Up ahead, you’ll find an old concession stand, its restrooms closed and the windows permanently shuttered. A chain-link fence pens in overturned picnic tables, a heap of unused equipment and debris.
Need to use a restroom? Take your pick of a few port-a-potties that dot the landscape. But to get there, you’ll have to walk across fields that occasionally sink into deeper grass.
Sound like some out-of-the-way site? Try prime waterfront park, a place accessible to both people who live in nearby waterfront condos and the residents of low-income housing just a short walk across a pedestrian bridge that hovers above the Thruway. It’s a place where the city has already spent $6 million in recent years to build one of Buffalo’s most popular pools, a splash pad and a dog park, as well as other improvements.
But for all that work and all that attention, it still feels woefully neglected, especially when you look at the work that has been done a mile south at Canalside.
“It’s such a beautiful park, and it’s really forgotten,” said Cherelle Warren, a North Buffalo resident who was watching her 3-year-old son and nephew run around the LaSalle playground Friday afternoon.
Warren was in the southern half of the park that abuts some of the city’s most expensive residential waterfront real estate. Far from the new pool, it is tough to see the city’s commitment on this end of LaSalle. Graffiti stains a wooden picnic shelter. Rocks fill a sinkhole. Concrete barriers block off an old seaplane ramp where kayakers launch. Two pieces of playground equipment are missing the parts that once made them fun.
It’s easy to see why residents at a recent public meeting were skeptical about a $1.2 million plan to rebuild the park road, and upgrade the playground and shelters. Some are concerned about the details of the plan. Others worry that the city would dump the money into reconstructing the road and call it a day, forgetting about a long-shelved plan to turn the park into a place that would really make residents proud.
It’s a legitimate worry, but one that Andrew Rabb, deputy commissioner of parks and recreation, disputes.

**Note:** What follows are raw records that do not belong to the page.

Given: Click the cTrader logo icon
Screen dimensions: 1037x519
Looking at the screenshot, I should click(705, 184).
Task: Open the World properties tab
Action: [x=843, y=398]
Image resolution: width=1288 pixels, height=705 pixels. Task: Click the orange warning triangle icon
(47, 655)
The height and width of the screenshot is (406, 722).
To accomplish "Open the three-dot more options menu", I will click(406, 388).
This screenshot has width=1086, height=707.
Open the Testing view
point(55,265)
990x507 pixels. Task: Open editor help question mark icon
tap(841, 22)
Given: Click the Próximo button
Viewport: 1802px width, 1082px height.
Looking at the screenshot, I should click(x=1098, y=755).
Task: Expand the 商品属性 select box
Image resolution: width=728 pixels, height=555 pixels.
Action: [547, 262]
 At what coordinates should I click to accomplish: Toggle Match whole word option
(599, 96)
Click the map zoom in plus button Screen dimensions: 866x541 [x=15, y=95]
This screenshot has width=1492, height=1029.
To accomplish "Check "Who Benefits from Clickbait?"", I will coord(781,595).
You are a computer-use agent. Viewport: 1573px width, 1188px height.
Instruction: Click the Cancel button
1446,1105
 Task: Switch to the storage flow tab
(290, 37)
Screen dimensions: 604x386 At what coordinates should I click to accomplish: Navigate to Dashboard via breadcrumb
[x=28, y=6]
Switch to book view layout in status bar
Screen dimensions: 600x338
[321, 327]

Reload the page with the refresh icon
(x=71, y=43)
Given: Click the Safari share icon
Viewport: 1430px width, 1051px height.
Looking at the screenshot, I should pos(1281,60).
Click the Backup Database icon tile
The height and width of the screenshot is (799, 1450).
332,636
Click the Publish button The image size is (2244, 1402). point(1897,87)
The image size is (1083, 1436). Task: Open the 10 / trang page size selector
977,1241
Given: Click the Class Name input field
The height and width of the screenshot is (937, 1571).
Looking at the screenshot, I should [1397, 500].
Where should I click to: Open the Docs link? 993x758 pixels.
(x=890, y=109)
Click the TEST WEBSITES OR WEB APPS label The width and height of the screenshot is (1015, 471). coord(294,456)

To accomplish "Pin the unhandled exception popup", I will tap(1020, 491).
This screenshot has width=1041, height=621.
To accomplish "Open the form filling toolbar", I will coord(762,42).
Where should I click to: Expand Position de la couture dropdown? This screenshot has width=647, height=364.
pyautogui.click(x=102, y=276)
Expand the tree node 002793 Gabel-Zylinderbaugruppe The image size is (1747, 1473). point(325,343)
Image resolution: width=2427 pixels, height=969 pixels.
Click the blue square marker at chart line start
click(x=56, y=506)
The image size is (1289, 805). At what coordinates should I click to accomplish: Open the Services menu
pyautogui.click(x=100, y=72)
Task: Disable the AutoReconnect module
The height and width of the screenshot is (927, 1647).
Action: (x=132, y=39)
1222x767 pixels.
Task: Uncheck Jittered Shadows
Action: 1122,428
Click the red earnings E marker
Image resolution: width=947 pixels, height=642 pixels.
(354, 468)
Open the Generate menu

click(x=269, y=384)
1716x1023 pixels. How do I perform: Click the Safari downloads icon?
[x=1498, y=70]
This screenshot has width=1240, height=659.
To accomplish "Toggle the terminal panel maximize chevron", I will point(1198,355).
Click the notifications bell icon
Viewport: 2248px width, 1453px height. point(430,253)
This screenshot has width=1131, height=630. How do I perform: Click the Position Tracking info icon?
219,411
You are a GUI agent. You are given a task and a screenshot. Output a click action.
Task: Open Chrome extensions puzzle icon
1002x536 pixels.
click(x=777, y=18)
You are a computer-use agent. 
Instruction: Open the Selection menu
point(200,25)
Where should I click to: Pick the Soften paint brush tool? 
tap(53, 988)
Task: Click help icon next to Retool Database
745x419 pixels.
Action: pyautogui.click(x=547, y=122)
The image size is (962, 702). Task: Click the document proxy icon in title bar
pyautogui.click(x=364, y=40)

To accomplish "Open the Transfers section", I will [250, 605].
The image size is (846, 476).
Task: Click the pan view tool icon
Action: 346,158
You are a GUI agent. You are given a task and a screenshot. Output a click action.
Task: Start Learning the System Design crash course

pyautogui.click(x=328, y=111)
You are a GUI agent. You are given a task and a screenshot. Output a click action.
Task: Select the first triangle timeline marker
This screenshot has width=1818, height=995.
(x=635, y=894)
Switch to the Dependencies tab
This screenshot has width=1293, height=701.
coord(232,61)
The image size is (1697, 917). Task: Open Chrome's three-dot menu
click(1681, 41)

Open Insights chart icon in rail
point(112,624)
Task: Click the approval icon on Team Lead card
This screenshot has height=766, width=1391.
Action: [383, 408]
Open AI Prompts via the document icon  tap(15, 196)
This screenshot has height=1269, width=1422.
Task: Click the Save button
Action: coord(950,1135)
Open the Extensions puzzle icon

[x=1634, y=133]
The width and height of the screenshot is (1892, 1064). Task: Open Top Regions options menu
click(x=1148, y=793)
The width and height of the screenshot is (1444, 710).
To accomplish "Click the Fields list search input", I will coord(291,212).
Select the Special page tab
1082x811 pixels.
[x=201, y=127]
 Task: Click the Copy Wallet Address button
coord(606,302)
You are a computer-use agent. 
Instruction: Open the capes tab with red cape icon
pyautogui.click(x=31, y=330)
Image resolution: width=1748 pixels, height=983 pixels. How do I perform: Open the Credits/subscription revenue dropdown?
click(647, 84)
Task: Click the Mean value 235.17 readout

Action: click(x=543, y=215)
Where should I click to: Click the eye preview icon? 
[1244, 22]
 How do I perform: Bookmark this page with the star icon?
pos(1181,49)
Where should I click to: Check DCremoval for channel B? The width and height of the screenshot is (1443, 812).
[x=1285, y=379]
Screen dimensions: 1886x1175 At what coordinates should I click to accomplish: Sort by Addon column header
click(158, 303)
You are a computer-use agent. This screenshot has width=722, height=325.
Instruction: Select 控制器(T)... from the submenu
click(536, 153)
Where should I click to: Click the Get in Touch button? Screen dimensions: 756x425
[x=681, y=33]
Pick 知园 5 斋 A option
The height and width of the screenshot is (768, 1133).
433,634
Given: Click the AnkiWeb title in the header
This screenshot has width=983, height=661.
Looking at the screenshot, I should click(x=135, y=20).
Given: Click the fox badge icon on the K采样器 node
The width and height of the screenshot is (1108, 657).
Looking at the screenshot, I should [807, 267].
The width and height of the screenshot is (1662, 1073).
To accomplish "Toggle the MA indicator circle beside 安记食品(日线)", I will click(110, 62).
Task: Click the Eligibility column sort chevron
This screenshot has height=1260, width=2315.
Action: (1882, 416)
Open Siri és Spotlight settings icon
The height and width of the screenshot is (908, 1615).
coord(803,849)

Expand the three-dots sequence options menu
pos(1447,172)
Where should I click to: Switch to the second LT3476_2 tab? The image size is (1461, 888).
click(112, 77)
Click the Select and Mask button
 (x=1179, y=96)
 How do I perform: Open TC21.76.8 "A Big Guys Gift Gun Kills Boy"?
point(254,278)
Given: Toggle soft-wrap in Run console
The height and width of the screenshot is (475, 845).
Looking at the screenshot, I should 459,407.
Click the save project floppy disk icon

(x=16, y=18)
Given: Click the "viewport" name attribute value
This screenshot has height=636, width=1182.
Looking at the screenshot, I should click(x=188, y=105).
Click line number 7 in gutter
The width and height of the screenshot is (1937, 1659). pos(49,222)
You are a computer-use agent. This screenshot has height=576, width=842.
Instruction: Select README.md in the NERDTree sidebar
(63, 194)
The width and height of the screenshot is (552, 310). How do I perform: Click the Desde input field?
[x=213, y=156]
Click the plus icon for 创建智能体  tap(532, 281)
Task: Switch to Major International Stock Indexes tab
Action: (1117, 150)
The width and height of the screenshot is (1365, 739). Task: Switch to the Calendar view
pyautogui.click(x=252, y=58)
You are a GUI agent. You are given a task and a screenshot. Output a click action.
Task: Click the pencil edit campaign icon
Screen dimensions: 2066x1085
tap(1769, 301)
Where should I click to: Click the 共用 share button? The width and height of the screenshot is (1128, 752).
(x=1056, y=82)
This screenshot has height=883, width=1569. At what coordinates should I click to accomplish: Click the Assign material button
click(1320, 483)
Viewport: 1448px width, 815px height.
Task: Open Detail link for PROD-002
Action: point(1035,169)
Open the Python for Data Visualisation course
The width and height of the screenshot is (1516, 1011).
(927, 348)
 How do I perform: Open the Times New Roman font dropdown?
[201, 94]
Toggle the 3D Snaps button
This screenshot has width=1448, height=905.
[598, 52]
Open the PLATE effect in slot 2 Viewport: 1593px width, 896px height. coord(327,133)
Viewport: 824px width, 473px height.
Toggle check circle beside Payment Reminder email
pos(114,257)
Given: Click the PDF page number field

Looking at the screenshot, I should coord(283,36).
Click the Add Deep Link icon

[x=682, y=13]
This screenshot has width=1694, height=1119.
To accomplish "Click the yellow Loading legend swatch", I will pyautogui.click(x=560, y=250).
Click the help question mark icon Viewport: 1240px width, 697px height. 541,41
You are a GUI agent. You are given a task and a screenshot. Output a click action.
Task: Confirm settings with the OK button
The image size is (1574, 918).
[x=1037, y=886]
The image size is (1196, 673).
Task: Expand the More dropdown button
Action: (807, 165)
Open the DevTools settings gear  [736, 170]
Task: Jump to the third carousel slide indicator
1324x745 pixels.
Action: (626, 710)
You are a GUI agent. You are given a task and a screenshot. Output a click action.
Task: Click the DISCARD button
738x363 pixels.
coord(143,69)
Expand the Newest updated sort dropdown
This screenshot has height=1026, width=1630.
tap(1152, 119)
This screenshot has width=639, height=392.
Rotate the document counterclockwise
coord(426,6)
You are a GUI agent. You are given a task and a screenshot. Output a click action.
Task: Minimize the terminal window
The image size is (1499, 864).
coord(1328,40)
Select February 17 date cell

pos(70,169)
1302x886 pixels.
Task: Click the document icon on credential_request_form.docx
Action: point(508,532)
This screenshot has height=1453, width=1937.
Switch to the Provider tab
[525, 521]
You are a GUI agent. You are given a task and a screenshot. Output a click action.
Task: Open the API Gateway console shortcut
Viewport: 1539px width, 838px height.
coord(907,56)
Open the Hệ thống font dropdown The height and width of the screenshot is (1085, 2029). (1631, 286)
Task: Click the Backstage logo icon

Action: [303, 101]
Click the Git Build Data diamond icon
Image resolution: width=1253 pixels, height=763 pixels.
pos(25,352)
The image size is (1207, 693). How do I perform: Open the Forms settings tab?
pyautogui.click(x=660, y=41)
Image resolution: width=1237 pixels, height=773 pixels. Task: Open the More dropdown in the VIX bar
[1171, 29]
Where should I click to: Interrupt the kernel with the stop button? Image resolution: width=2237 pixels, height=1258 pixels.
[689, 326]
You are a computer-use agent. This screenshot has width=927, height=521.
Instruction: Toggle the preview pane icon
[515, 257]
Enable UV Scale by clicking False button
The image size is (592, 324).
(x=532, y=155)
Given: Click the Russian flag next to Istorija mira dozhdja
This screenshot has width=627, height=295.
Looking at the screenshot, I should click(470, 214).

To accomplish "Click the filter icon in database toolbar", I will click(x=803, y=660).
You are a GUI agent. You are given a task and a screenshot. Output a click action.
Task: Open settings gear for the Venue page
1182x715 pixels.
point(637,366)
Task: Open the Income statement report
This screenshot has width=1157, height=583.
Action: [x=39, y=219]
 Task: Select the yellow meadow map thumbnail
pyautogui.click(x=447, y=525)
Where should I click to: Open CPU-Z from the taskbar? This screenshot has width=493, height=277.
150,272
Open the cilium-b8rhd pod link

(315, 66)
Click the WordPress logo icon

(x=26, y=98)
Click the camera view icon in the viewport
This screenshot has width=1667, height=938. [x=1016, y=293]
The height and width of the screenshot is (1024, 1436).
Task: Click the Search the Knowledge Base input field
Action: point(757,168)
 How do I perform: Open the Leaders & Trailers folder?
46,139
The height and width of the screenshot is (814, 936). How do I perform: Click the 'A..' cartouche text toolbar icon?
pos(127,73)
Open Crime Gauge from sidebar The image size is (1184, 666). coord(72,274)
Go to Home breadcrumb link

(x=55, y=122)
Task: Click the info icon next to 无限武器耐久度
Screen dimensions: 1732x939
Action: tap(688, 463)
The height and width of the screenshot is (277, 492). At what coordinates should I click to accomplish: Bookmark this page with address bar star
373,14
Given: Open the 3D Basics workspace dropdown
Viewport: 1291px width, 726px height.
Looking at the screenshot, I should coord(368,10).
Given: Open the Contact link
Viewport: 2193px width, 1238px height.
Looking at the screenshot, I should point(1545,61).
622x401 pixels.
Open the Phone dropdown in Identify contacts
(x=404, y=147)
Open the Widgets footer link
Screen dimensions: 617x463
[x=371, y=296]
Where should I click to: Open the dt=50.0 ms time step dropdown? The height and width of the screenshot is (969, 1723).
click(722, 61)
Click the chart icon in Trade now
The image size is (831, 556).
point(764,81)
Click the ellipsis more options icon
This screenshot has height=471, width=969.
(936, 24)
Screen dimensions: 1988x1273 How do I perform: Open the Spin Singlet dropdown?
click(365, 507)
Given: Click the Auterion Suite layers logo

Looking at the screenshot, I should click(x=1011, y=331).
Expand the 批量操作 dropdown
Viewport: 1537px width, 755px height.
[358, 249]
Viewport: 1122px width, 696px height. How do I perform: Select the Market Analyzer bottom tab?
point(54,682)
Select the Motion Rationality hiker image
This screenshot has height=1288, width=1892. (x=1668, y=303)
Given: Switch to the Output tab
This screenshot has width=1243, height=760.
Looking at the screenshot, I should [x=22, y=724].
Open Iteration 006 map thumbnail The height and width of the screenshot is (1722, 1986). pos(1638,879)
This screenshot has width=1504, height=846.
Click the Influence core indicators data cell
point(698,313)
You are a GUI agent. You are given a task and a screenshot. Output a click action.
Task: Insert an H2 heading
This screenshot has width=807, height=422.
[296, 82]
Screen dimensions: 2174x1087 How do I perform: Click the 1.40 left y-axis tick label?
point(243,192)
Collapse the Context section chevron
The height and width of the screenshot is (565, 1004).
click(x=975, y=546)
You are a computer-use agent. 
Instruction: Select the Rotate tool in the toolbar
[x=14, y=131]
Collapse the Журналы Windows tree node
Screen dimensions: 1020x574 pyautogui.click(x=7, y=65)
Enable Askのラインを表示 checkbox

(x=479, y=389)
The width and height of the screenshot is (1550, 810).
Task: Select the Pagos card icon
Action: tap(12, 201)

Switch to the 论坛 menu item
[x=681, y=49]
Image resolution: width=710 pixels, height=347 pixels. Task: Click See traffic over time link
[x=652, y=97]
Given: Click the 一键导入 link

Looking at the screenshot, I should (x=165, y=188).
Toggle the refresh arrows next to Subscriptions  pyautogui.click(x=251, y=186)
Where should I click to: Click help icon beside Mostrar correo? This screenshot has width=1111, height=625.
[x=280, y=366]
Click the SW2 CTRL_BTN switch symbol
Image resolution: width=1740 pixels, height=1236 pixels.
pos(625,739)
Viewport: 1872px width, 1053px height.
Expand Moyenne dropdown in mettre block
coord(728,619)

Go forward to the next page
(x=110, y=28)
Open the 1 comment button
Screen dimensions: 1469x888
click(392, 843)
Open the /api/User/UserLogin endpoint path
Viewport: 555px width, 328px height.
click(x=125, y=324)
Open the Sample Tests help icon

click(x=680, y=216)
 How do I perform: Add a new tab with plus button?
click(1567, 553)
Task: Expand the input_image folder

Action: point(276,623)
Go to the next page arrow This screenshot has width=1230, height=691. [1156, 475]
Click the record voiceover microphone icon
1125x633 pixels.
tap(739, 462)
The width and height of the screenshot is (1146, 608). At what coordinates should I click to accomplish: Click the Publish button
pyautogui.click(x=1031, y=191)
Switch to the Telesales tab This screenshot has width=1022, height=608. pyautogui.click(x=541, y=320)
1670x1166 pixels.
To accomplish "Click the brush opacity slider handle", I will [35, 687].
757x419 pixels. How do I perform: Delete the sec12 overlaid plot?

Fixing the road conditions, he said, won’t prevent more work from happening in the park.
“Our proposal was never meant to replace the master plan from 1998,” said Rabb, who also is eager to re-establish a steering committee that will give residents more of a voice on the future of the park.
For a city that once lost control of its own parks, the work on the pool and the north end of LaSalle Park is a credit to Mayor Byron Brown and city leaders. But the rest of the park is a far cry from what we expect on our waterfront today.
The city has come too far to squander this opportunity.